<<<<
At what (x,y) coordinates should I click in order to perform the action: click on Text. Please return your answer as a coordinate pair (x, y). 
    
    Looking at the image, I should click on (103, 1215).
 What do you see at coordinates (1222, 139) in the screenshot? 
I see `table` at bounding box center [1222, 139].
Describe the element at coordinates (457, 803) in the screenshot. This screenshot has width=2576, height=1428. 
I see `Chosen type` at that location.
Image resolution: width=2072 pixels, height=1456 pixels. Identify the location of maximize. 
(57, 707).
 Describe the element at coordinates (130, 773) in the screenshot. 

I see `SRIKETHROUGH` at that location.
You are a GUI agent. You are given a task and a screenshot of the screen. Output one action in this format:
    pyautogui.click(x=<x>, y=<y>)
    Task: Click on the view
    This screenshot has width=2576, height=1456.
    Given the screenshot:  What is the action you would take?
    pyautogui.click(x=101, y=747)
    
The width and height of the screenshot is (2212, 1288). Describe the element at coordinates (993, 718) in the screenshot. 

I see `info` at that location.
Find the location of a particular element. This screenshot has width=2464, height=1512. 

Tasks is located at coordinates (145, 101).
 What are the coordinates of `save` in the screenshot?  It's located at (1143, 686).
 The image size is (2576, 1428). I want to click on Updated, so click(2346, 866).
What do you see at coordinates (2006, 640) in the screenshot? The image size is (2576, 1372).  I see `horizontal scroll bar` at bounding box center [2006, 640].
>>>>
• Stated task:
Repeat every one of the entries above word for word.

• Task result:
At what (x,y) coordinates should I click in order to perform the action: click on Text. Please return your answer as a coordinate pair (x, y). 
    
    Looking at the image, I should click on (103, 1215).
 What do you see at coordinates (1222, 139) in the screenshot? 
I see `table` at bounding box center [1222, 139].
Describe the element at coordinates (457, 803) in the screenshot. This screenshot has width=2576, height=1428. 
I see `Chosen type` at that location.
Image resolution: width=2072 pixels, height=1456 pixels. Identify the location of maximize. 
(57, 707).
 Describe the element at coordinates (130, 773) in the screenshot. 

I see `SRIKETHROUGH` at that location.
You are a GUI agent. You are given a task and a screenshot of the screen. Output one action in this format:
    pyautogui.click(x=<x>, y=<y>)
    Task: Click on the view
    This screenshot has width=2576, height=1456.
    Given the screenshot:  What is the action you would take?
    pyautogui.click(x=101, y=747)
    
The width and height of the screenshot is (2212, 1288). Describe the element at coordinates (993, 718) in the screenshot. 

I see `info` at that location.
Find the location of a particular element. This screenshot has width=2464, height=1512. 

Tasks is located at coordinates (145, 101).
 What are the coordinates of `save` in the screenshot?  It's located at (1143, 686).
 The image size is (2576, 1428). I want to click on Updated, so click(2346, 866).
What do you see at coordinates (2006, 640) in the screenshot? The image size is (2576, 1372).  I see `horizontal scroll bar` at bounding box center [2006, 640].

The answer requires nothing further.